La visite du Premier ministre israélien Benyamin Netanyahou au prince héritier d'Arabie saoudite, Mohamed Ben Salman, a déjà fait couler beaucoup d'encre. Notre journaliste spécialiste des questions internationales Didier François nous explique les enjeux de cette rencontre loin d'être anecdotique.
A l'étranger, une visite a déjà fait couler beaucoup d'encre cette semaine : celle du Premier ministre israélien en Arabie Saoudite. Benyamin Netanyahou a rencontré lundi le prince héritier du Royaume, Mohamed Ben Salman. C'est historique, et loin d'être anecdotique.

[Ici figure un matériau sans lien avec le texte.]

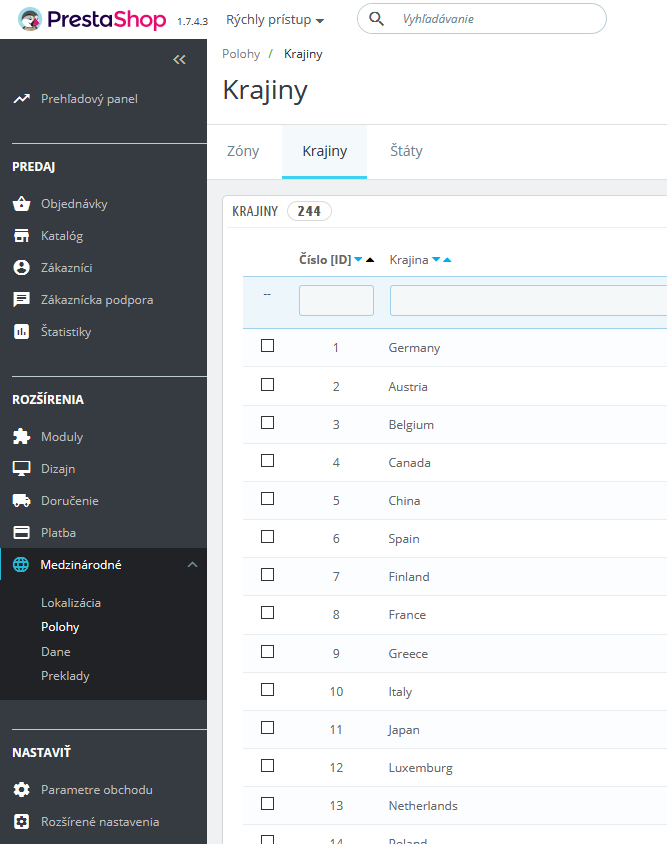Open the Rýchly prístup dropdown
This screenshot has width=667, height=844.
click(275, 20)
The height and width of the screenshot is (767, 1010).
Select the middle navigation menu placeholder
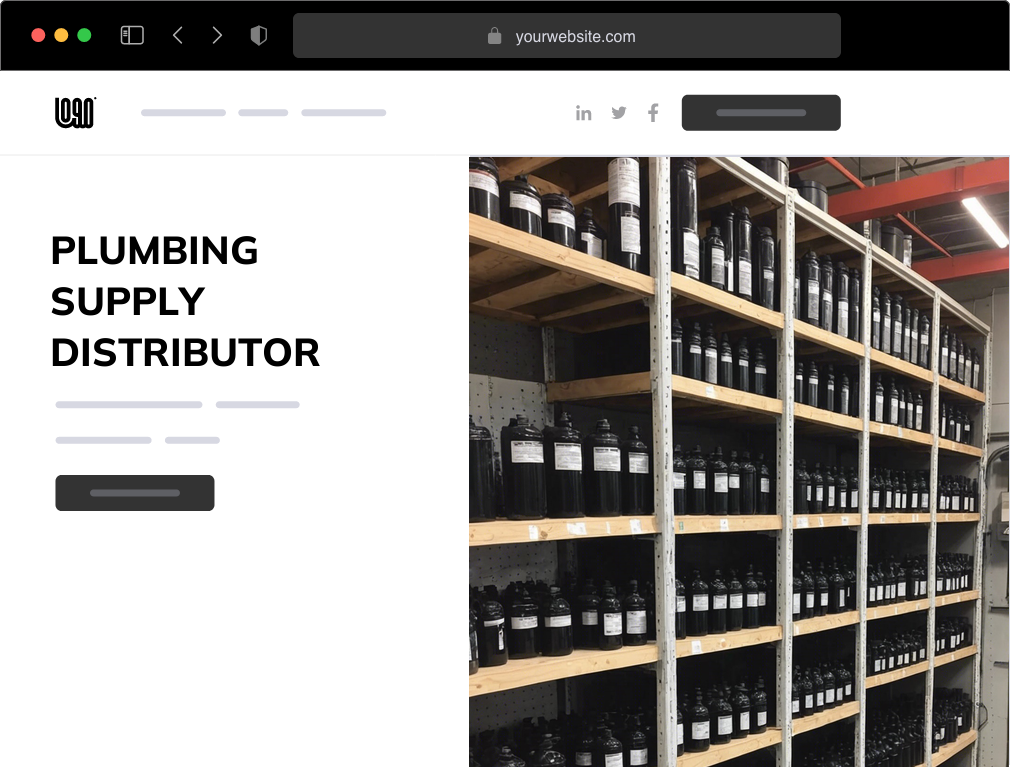(263, 113)
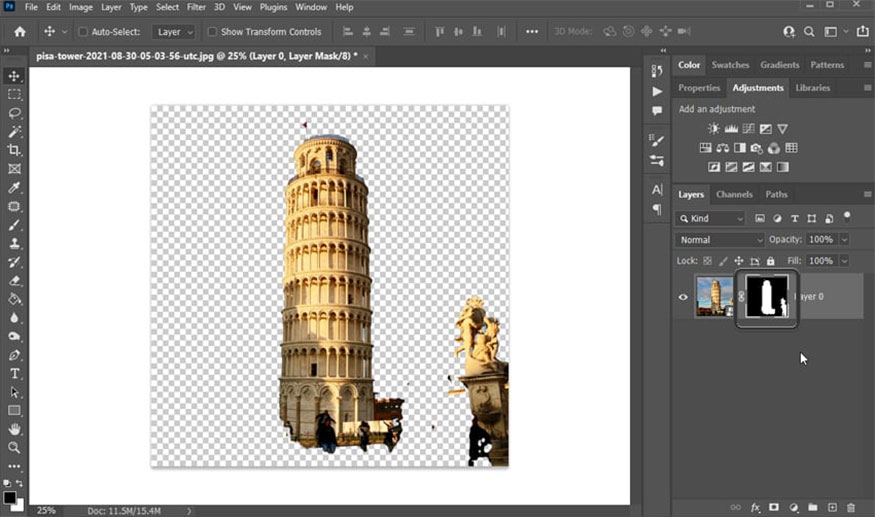Click the foreground color swatch
Image resolution: width=875 pixels, height=517 pixels.
tap(9, 496)
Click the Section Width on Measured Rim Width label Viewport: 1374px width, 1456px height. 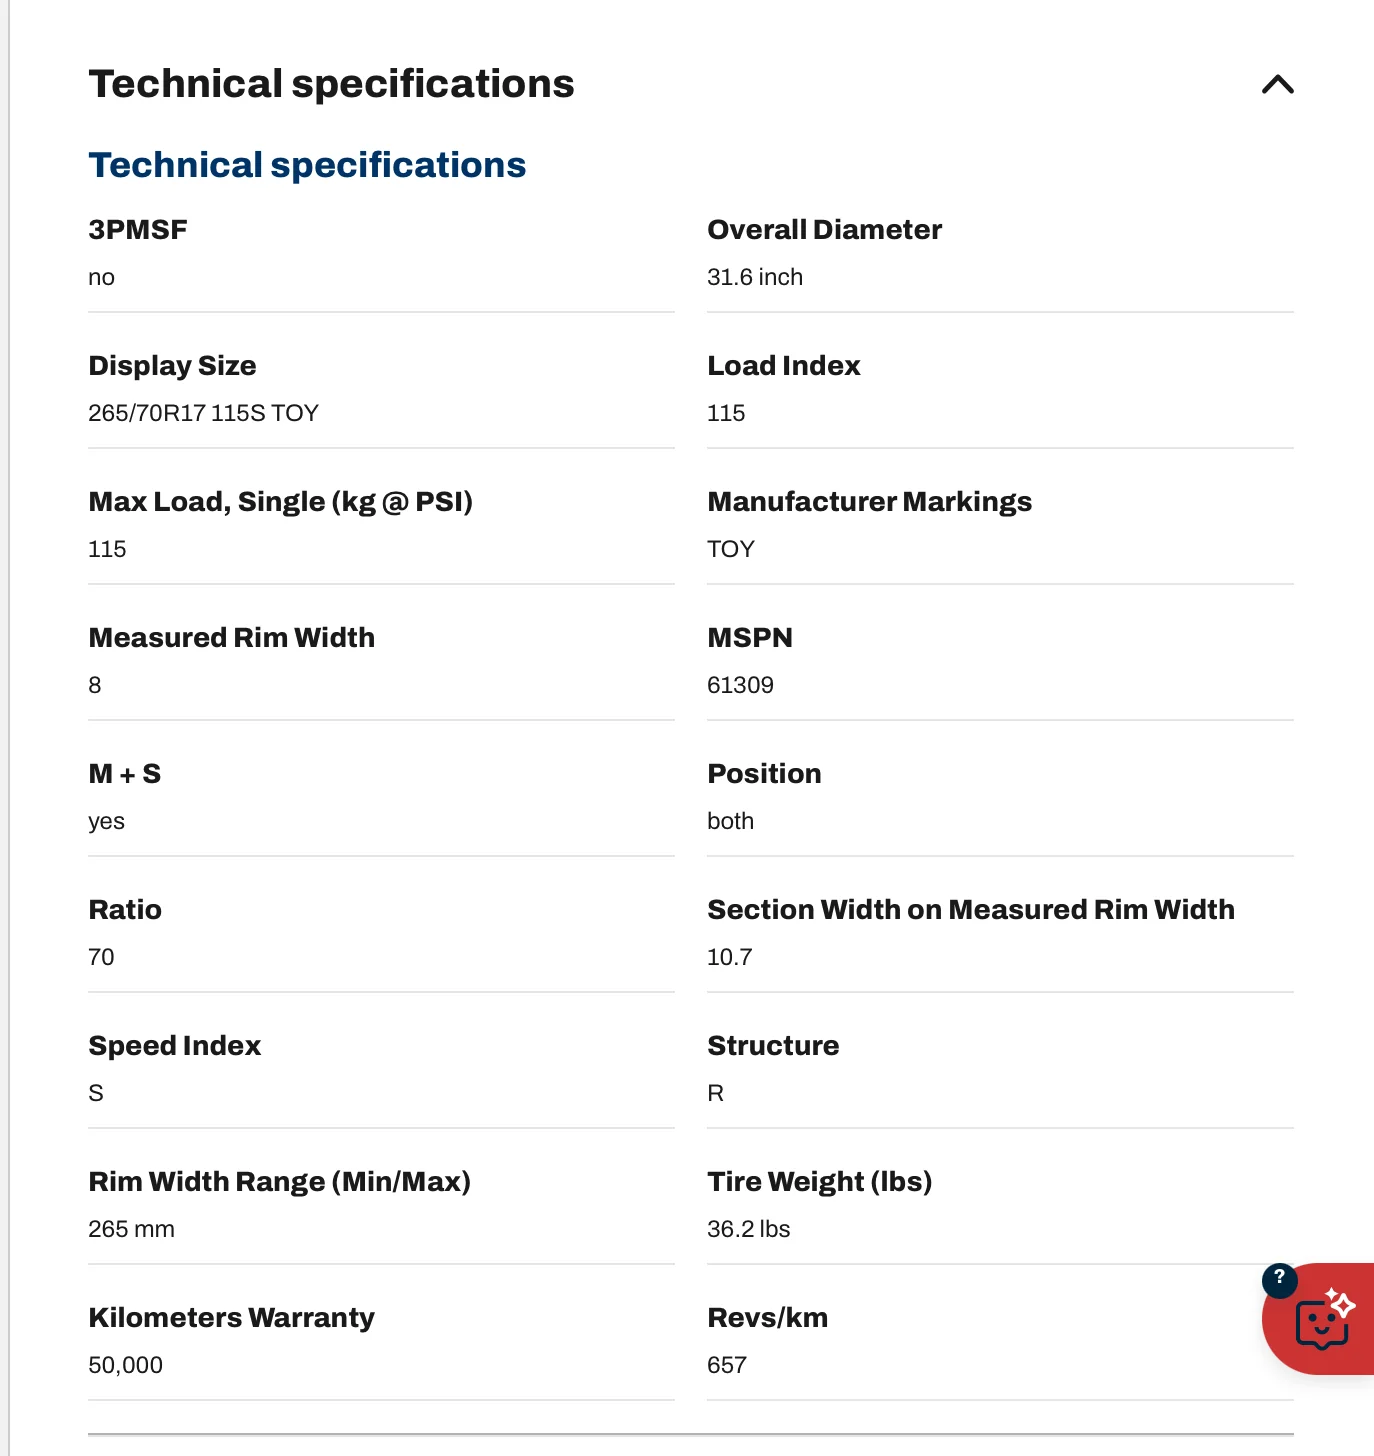coord(970,910)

Le rêve de MBS : renforcer l'Arabie saoudite face à l'Iran
C’est même un véritable renversement stratégique de la part de l’Arabie Saoudite… Ou plus exactement de la part de son prince héritier, le bouillonnant Mohammed Ben Salman, plus connu sous ses initiales "MBS". Capable du meilleur - comme par exemple accorder aux femmes une ébauche de droit vote ou l’autorisation de conduire une voiture sans être obligatoirement accompagnée d’un homme - mais également du pire - comme ordonner aux sbires de ses services secrets d’assassiner un opposant, Jamal Khashoggi, dans les locaux de son consulat, en Turquie, puis de le faire découper en morceaux et jeter dans un puit.
Car en fait le rêve de MBS, c’est de transformer son royaume en une puissance régionale capable de faire pièce à l’Iran, qui est à la fois son voisin et son ennemi juré. Et cela quel qu’en soit le prix à payer : à ce titre, nouer une alliance de revers avec Israël est donc une option tout à fait pragmatique et parfaitement acceptable par le jeune prince. D’autant qu’au-delà de l’apport militaire - loin d’être négligeable - l’Etat hébreu pourrait devenir à terme un partenaire économique et technologique de tout premier ordre pour moderniser le Royaume.
Pourquoi Riyad dément la visite
Mais "MBS" n’est pas encore totalement aux manettes. Et c’est ce qui explique la communication un peu embarrassée du palais, qui a nié la rencontre lorsqu’elle a été rendue publique, lundi, par la presse israélienne. Parce que nominalement, c’est évidemment le roi Salman, père de "MBS", qui reste le monarque régnant, gardien des lieux saints. Et il ne veut pas entrer dans l’Histoire comme le roi qui aura vendu Jérusalem et trahit le plan de paix arabe élaboré par les Saoudiens et qui conditionne la reconnaissance d’Israël à la création d’un Etat palestinien.
"MBS", ce qui l’inquiète, lui, c’est le départ de Donald Trump, son plus fervent soutien. Et l’arrivée à la Maison Blanche d’un Joe Biden qui s’est toujours déclaré horrifié par l’assassinat de Jamal Khashoggi. Un rapprochement acté avec Israël avant l’intronisation du nouveau président est pour MBS une question de survie politique. Car il espère ainsi s’attirer les bonnes grâces du Congrès américain. Et surtout cimenter définitivement l’alliance anti-iranienne voulue par Donald Trump. Avec à ce stade, aux côtés d’Israël et de l’Arabie Saoudite, les Emirats Arabes Unis, le Bahreïn et le Soudan.